The Three-Column Mapping Grid

Each source column gets its own row in a three-column grid:
┌──────────────────────┬──────────────────────┬───────────────────────────┐
│   Columna origen     │   Transformación     │    Columna destino        │
│  (read-only)         │  (dropdown)          │  (dropdown)               │
└──────────────────────┴──────────────────────┴───────────────────────────┘
│  CustomerID          │  Ninguna       ▾     │  CustomerKey  (INTEGER) ▾ │
│  INTEGER             │                      │                           │
├──────────────────────┼──────────────────────┼───────────────────────────┤
│  FirstName           │  Upper         ▾     │  CustomerName (NVARCHAR)▾ │
│  NVARCHAR(50)        │                      │                           │
├──────────────────────┼──────────────────────┼───────────────────────────┤
│  BirthDate           │  Año           ▾     │  BirthYear    (INTEGER) ▾ │
│  DATETIME            │                      │                           │
└──────────────────────┴──────────────────────┴───────────────────────────┘

Column 1 — Source Column (read-only)

The leftmost cell displays the source column’s name in bold and its SQL data type in a code label beneath it. This cell is read-only — it reflects whichever columns you selected in the source panel or the columns returned by your SQL query.

Column 2 — Transformation

A dropdown that determines what operation is applied to the source column’s values before they are written to the destination. The available options map directly to transform types handled by DataTransformer:
UI Labeltransform_type valueOperation
NingunanoneDirect copy or rename — df[target_col] = df[source_col]
UpperupperConvert string to upper-case — .str.upper()
LowerlowerConvert string to lower-case — .str.lower()
AñoyearExtract the year from a datetime column — .dt.year
MesmonthExtract the month number from a datetime column — .dt.month
DíadayExtract the day of the month from a datetime column — .dt.day
Date transformations (Año, Mes, Día) call pd.to_datetime() on the source column before extracting the component, so string-encoded dates in ISO format are handled automatically. Numeric or text columns will raise an error if you attempt a date transform on them.

Column 3 — Target Column

A dropdown listing every column in the selected DW table, formatted as ColumnName (TYPE).

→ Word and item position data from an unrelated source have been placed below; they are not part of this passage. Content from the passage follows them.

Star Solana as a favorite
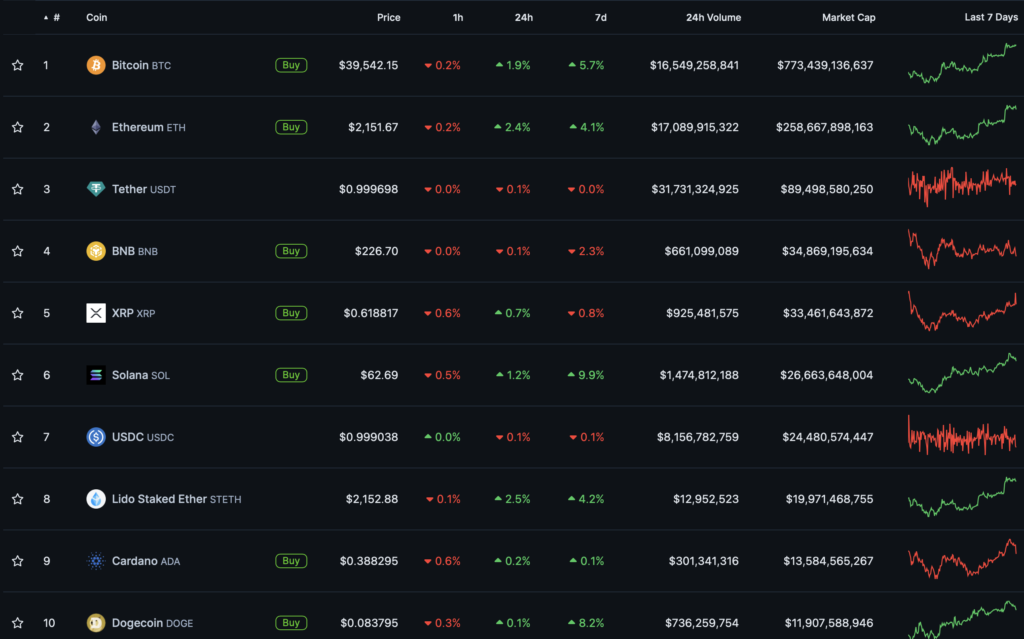The image size is (1024, 639). [x=17, y=375]
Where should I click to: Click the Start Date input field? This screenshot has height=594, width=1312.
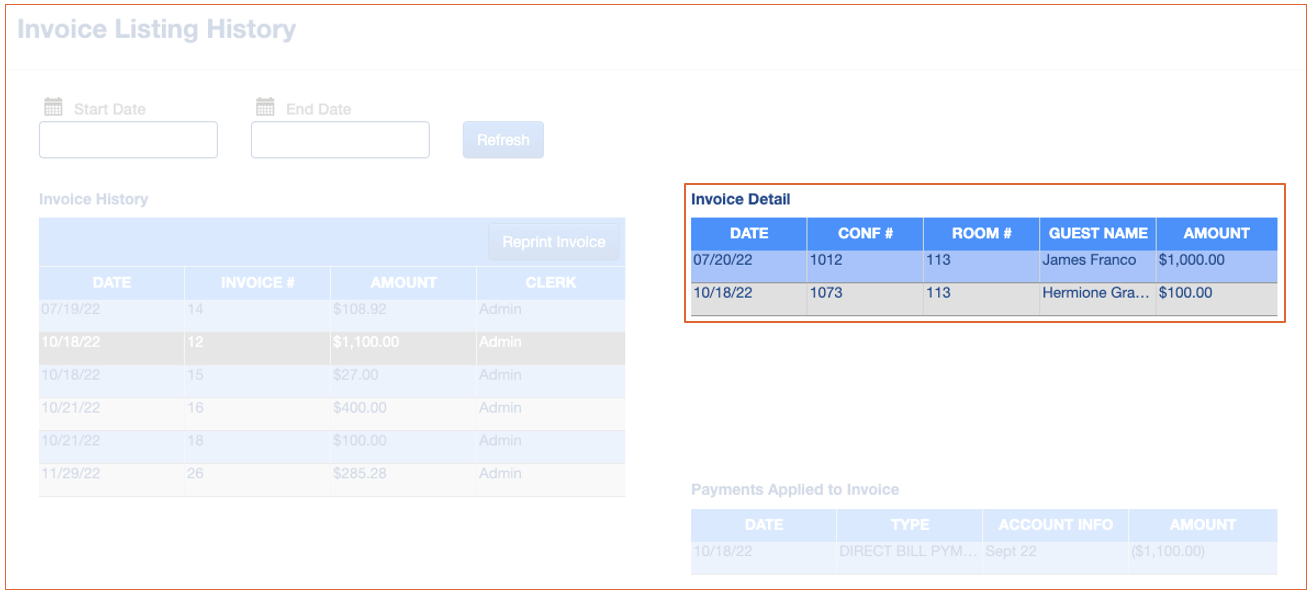coord(128,140)
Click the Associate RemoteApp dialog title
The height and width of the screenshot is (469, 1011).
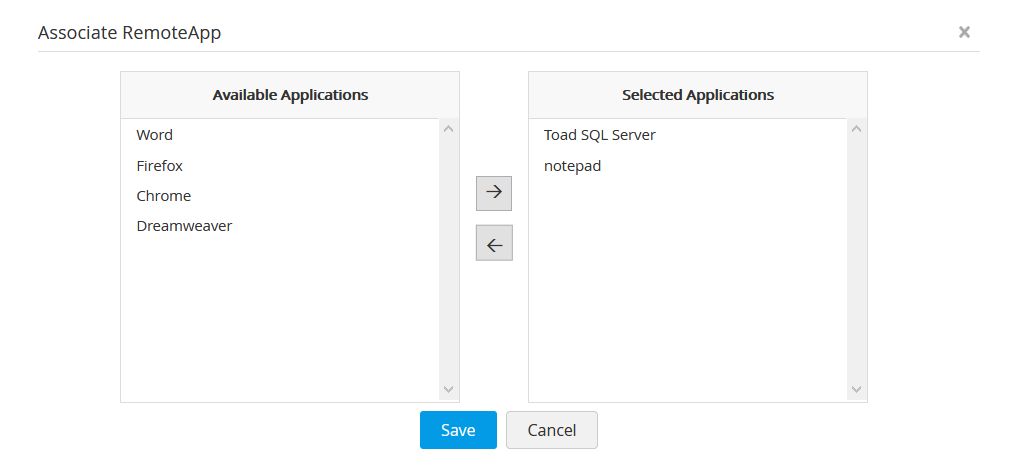click(130, 33)
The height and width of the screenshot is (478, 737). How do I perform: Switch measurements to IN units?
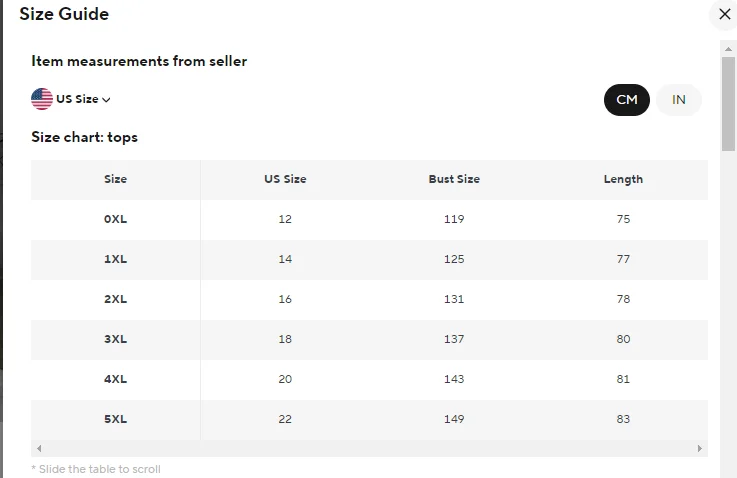point(678,100)
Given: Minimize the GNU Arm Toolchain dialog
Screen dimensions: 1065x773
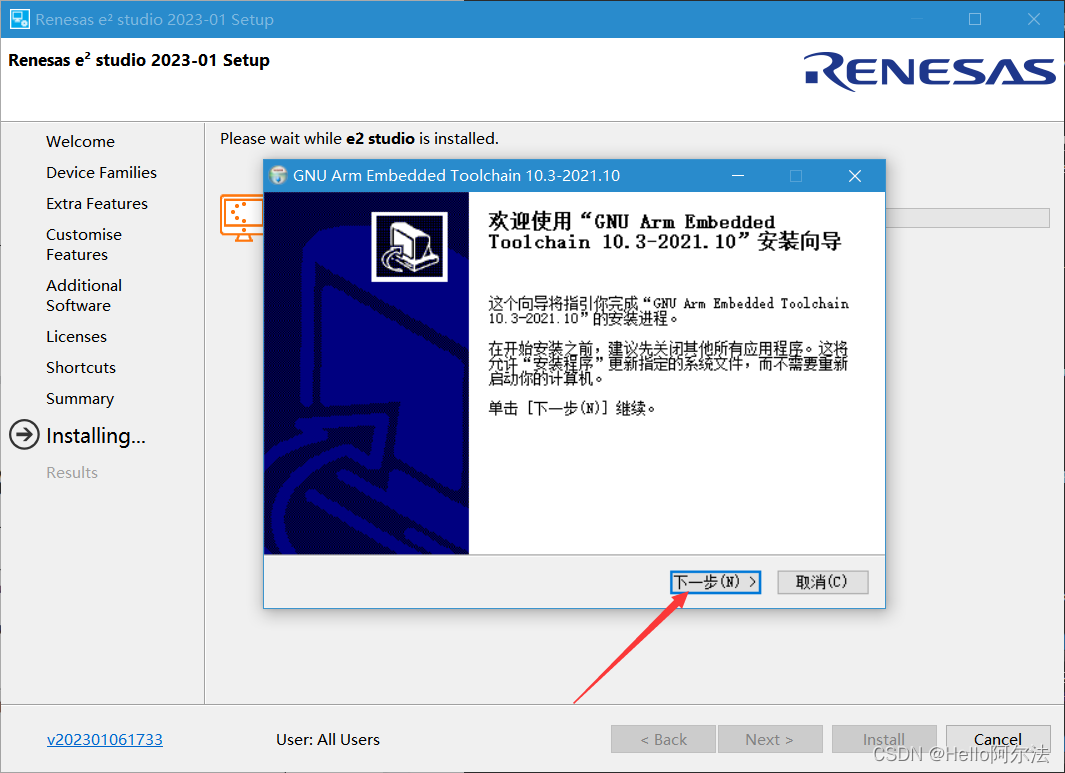Looking at the screenshot, I should 738,176.
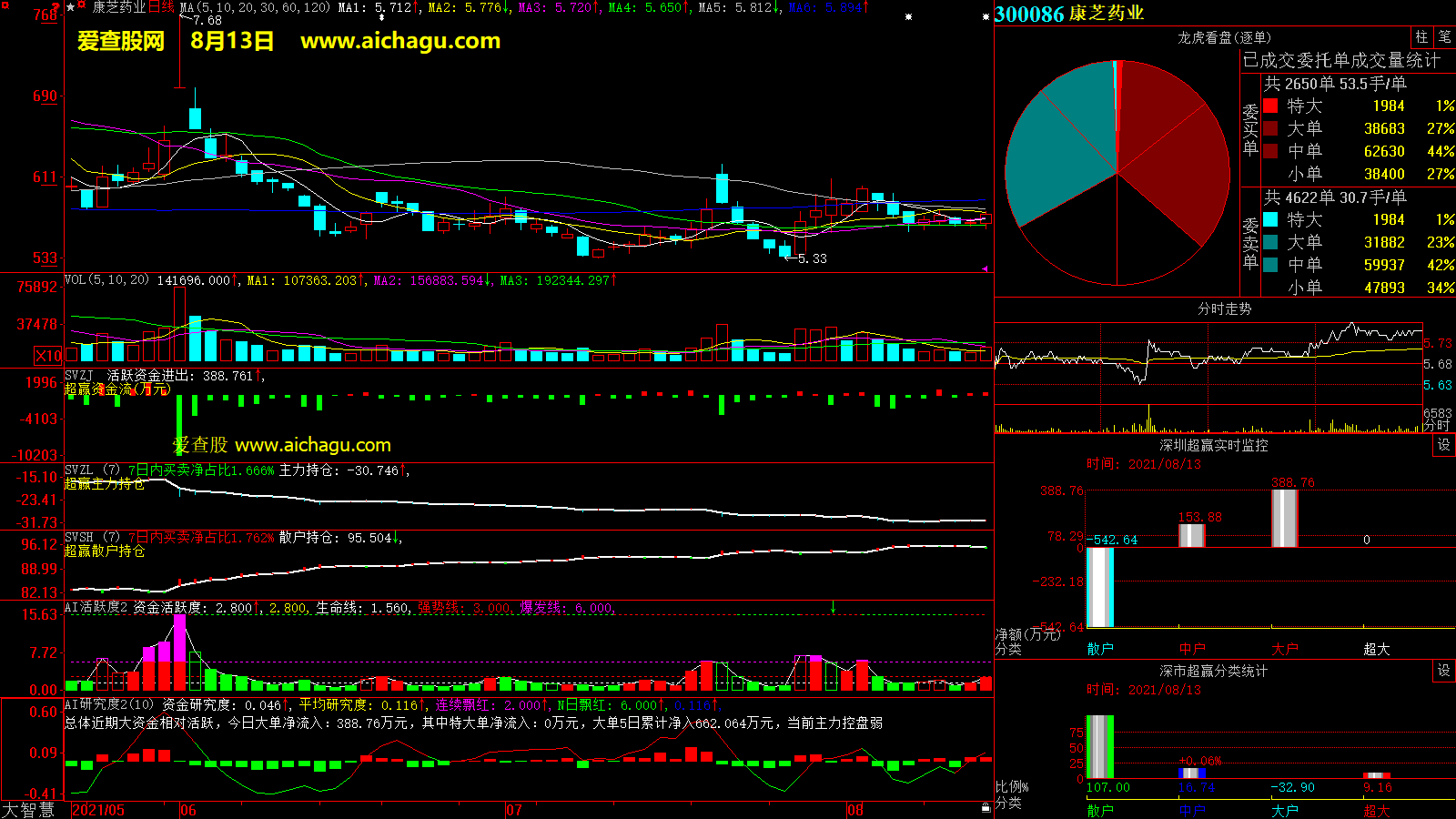Image resolution: width=1456 pixels, height=819 pixels.
Task: Click the X10 volume scale badge
Action: pyautogui.click(x=48, y=356)
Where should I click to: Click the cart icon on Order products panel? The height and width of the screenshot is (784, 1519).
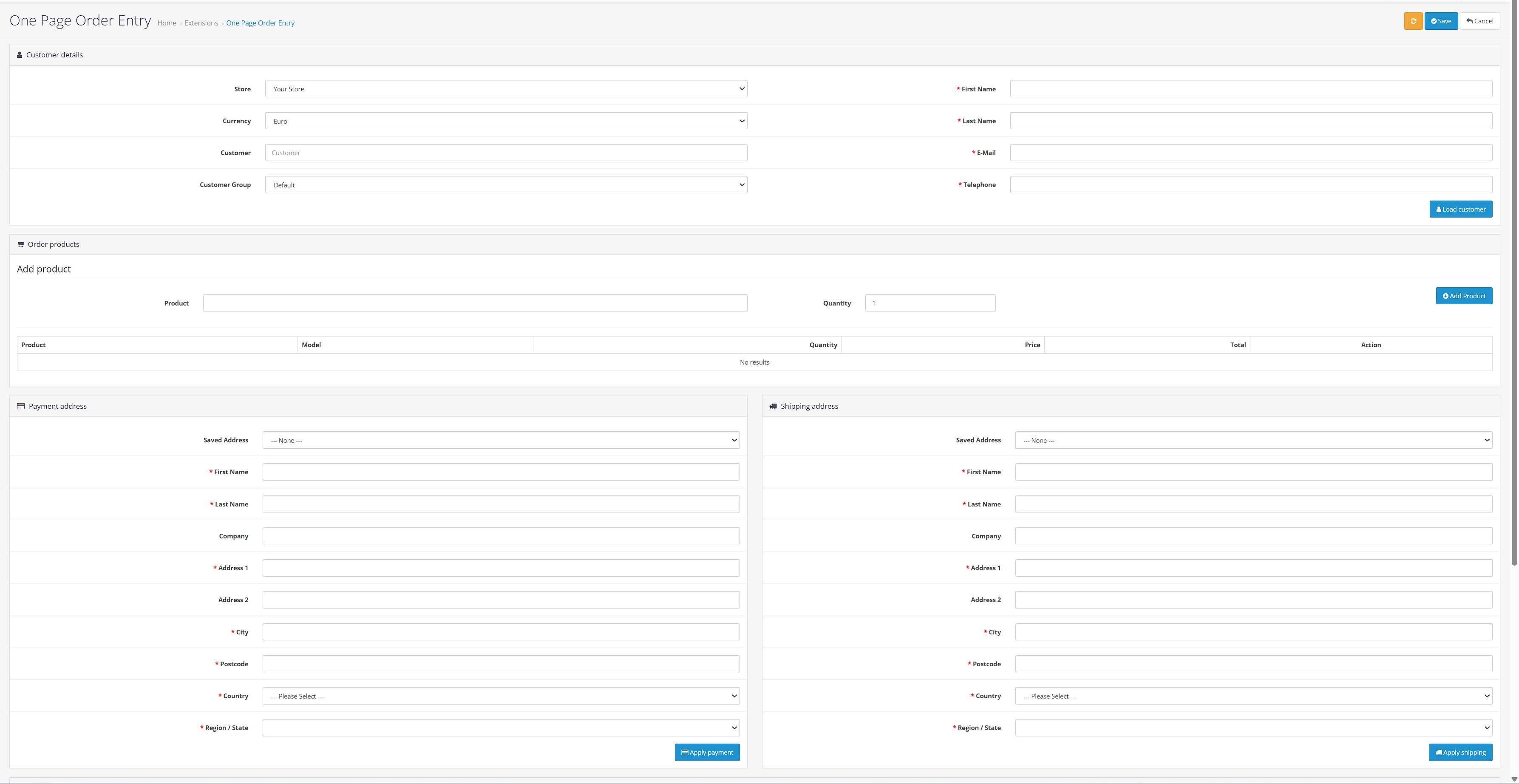click(x=21, y=244)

It also includes a special first option:
  • — No mapear — — selecting this option excludes the source column from the ETL run entirely. The column will not appear in the DataFrame sent to the loader and will not consume a mapping slot.
Only rows where the target column is not — No mapear — produce a mapping entry in the final column_mappings list that is passed to pipeline.run_dynamic_etl().

Concatenation Mappings

Below the main grid, a separate Concatenaciones section lets you combine two source columns into a single target column using a space separator. This is handled by DataTransformer.concat_transform(), which produces:
df[new_column] = df[column1] + ' ' + df[column2]
1

Add a concat row

Click + Agregar concatenación. A new row appears with three dropdowns: Columna 1 and Columna 2 (both sourced from the available source columns) and Destino (sourced from the DW target columns). Clicking the button increments st.session_state.num_concat and triggers a st.rerun().
2

Configure the row

Choose the two source columns to combine and the single target column that will receive the concatenated result. For example, FirstName + LastNameFullName.
3

Remove a concat row

Click - Quitar última concatenación to remove the most recently added concat row. This decrements st.session_state.num_concat and re-renders the form. Only the last row is removed — earlier rows are preserved.
Each concat mapping is appended to all_mappings as a dict with "type": "concat":
{
    "type": "concat",
    "column1": "FirstName",
    "column2": "LastName",
    "target_column": "FullName"
}

Business Key Selector

Beneath the concatenation controls, a Configuración de carga section contains the business key dropdown. This is a required field and must be set before the ETL can run. The business key is the DW target column used by DataLoader.load_incremental() to detect duplicate records. Before inserting any rows, the loader reads all existing values of this column from the DW table and filters them out of the incoming DataFrame — only rows with a key that does not yet exist are inserted.
Use the primary key or natural key of the dimension or fact table as your business key. For a customer dimension this is typically CustomerKey or CustomerID; for a territory dimension it is TerritoryID; for a sales fact table it is SalesOrderID.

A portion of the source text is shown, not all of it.